Abstract

Purpose To assess the accuracy and variability in pachymetry measurements obtained by Orbscan and by DGH ultrasound in primary laser in situ keratomileusis (LASIK) and LASIK enhancement procedures. Setting Gimbel Eye Centre, Calgary, Alberta, Canada. Methods A retrospective analysis of 906 consecutive primary LASIK and 183 consecutive LASIK enhancement procedures for which preoperative DGH ultrasound and Orbscan pachymetry measurements were obtained. The theoretical residual corneal thickness was compared to measurements by both instruments in 60 eyes that had primary procedures and enhancements. Results In primary LASIK eyes, the DGH ultrasound measurements were thicker than the Orbscan measurements by a mean of 18.4 μm ± 17.4 (SD). The DGH ultrasound measurements were thicker than the Orbscan measurements by a mean of 50.1 ± 40.7 μm in preenhancement pachymetry measurements.

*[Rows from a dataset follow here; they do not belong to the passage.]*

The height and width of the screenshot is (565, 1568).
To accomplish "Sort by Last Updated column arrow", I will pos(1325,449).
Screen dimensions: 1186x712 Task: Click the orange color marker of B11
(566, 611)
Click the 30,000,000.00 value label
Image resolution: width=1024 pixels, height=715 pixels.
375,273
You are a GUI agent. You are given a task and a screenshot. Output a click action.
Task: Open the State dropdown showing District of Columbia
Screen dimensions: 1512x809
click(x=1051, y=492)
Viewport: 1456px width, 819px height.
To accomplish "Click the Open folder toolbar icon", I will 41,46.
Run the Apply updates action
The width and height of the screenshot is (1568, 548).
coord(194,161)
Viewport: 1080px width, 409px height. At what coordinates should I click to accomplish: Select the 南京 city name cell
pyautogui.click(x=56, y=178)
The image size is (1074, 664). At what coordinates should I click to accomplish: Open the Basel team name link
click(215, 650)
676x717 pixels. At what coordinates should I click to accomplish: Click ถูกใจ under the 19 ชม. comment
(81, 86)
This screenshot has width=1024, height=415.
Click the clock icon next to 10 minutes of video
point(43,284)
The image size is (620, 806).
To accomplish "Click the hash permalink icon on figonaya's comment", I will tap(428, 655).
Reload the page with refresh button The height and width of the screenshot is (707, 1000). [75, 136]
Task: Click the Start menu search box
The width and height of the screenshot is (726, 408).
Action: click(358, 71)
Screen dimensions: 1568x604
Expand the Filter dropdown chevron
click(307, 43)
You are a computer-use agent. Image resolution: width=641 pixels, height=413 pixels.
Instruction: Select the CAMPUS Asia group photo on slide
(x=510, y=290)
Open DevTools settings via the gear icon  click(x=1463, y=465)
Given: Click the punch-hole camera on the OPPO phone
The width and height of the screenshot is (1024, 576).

The DGH ultrasound measurements were consistent with theoretical residual corneal thickness, 493.0 ± 42.0 μm versus 487.0 ± 31.0 μm ( P = .65), while Orbscan measurements were statistically less than the theoretical residual corneal thickness, 431.0 ± 42.0 μm versus 468.0 ± 39.0 μm ( P = .0001). Conclusion DGH ultrasound was a more accurate measurement of corneal pachymetry than Orbscan. The discrepancies between DGH ultrasound and Orbscan pachymetry measurements were more prominent in eyes that had had LASIK.